WORK INSTRUCTIONS -> Pictures in the data should be dropped; transcribe exactly the lines from the one that has "Click the '内网面板地址' label" through the one that has "Given: Open the Action dropdown menu".

Stored items
────────

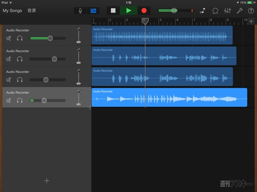Image resolution: width=257 pixels, height=192 pixels.
Task: Open the My Songs browser
Action: tap(13, 10)
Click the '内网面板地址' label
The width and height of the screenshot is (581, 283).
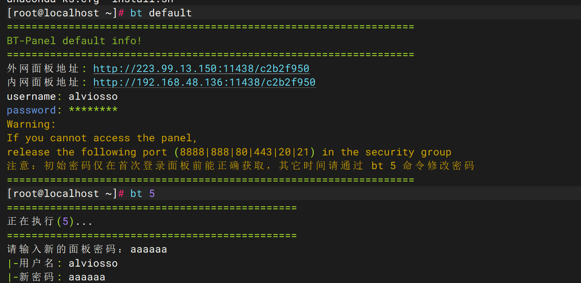click(x=43, y=82)
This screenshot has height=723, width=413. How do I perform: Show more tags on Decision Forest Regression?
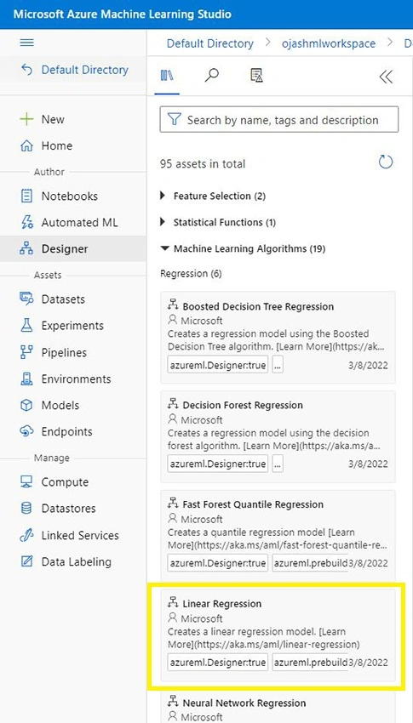278,464
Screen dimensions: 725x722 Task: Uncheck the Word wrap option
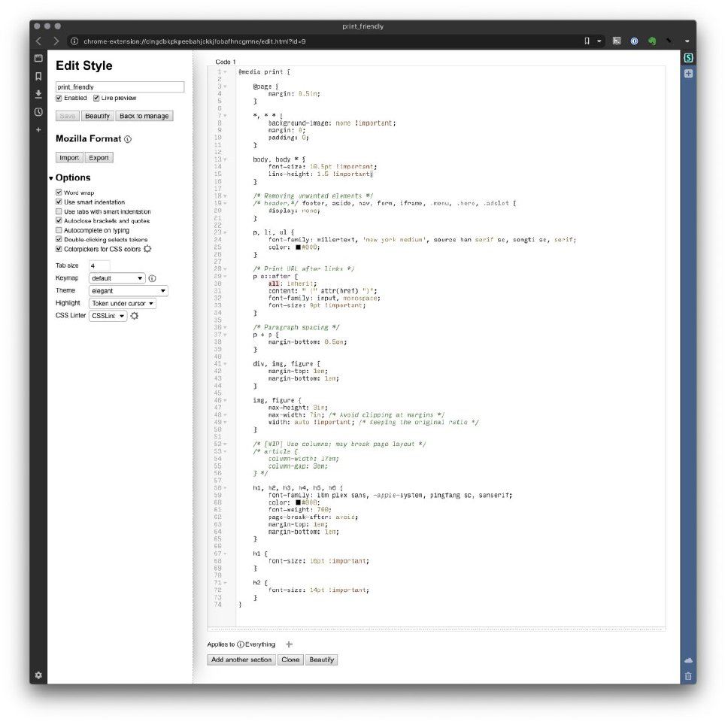pos(59,193)
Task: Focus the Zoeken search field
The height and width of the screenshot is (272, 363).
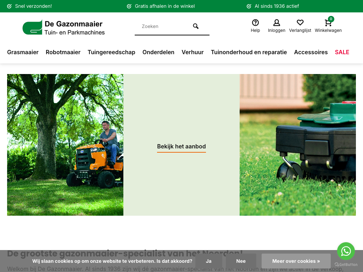Action: coord(163,26)
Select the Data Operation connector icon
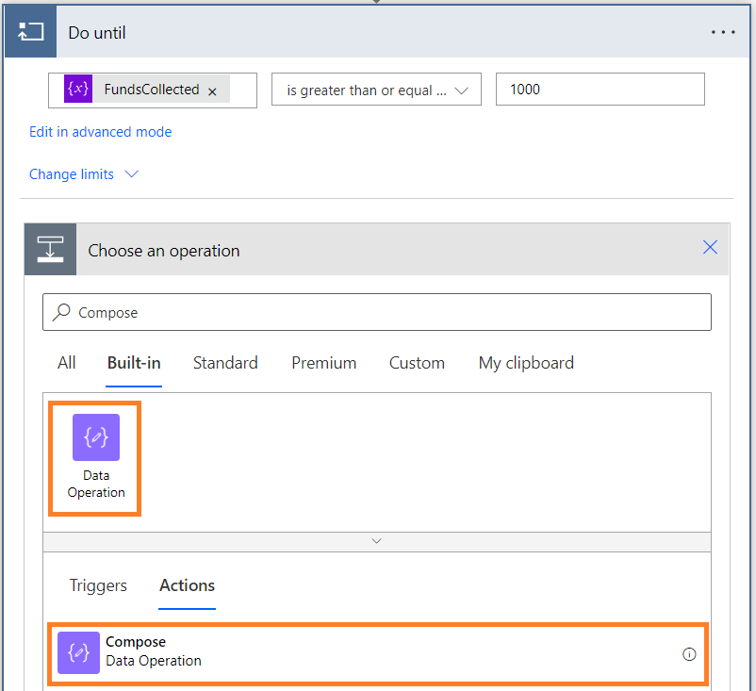The image size is (756, 691). click(95, 438)
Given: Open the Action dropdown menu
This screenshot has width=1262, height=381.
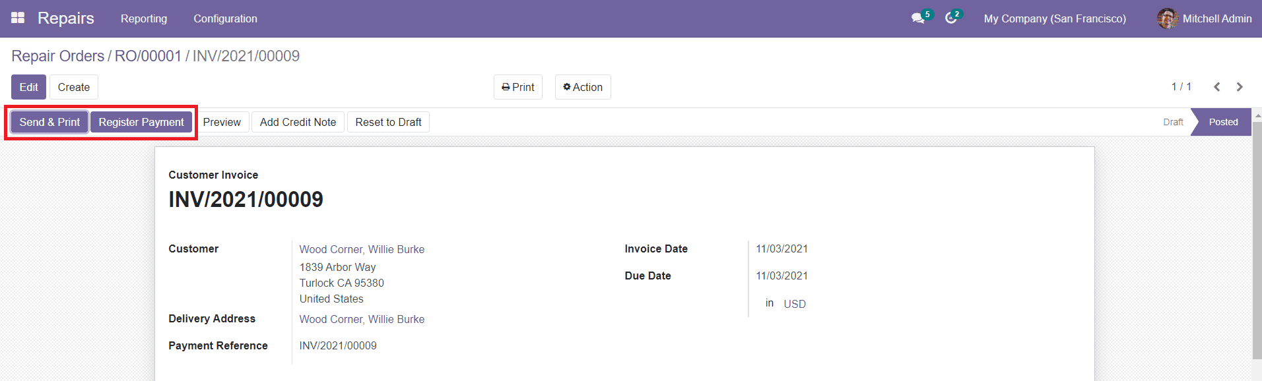Looking at the screenshot, I should tap(583, 86).
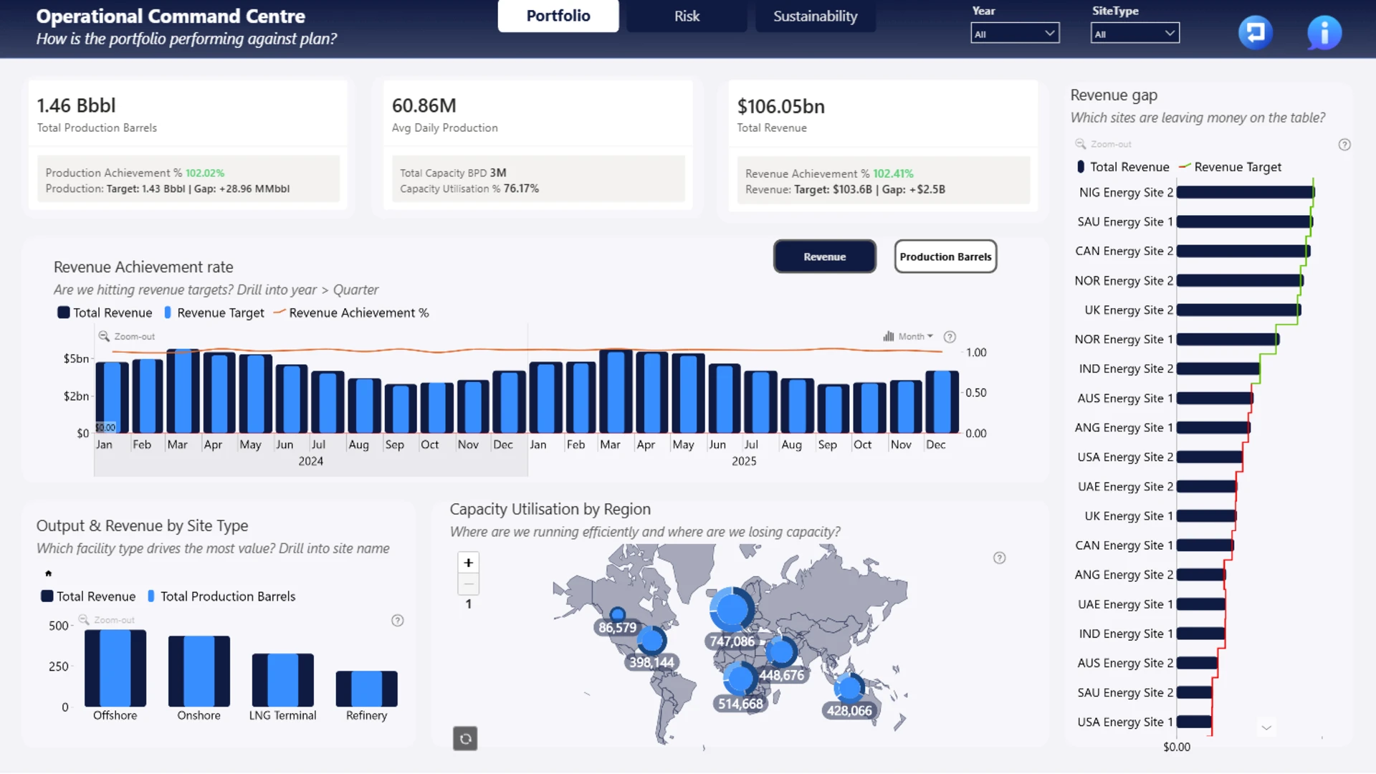Image resolution: width=1376 pixels, height=774 pixels.
Task: Click help icon on Capacity Utilisation map
Action: click(x=999, y=558)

────────

ANSWER ->
Click the '内网面板地址' label
The width and height of the screenshot is (581, 283).
click(x=43, y=82)
This screenshot has height=723, width=413. How do I perform: Show more tags on Decision Forest Regression?
278,464
Screen dimensions: 725x722 Task: Uncheck the Word wrap option
pos(59,193)
Task: Focus the Zoeken search field
The height and width of the screenshot is (272, 363).
Action: coord(163,26)
Select the Data Operation connector icon
The image size is (756, 691). click(95, 438)
Given: Open the Action dropdown menu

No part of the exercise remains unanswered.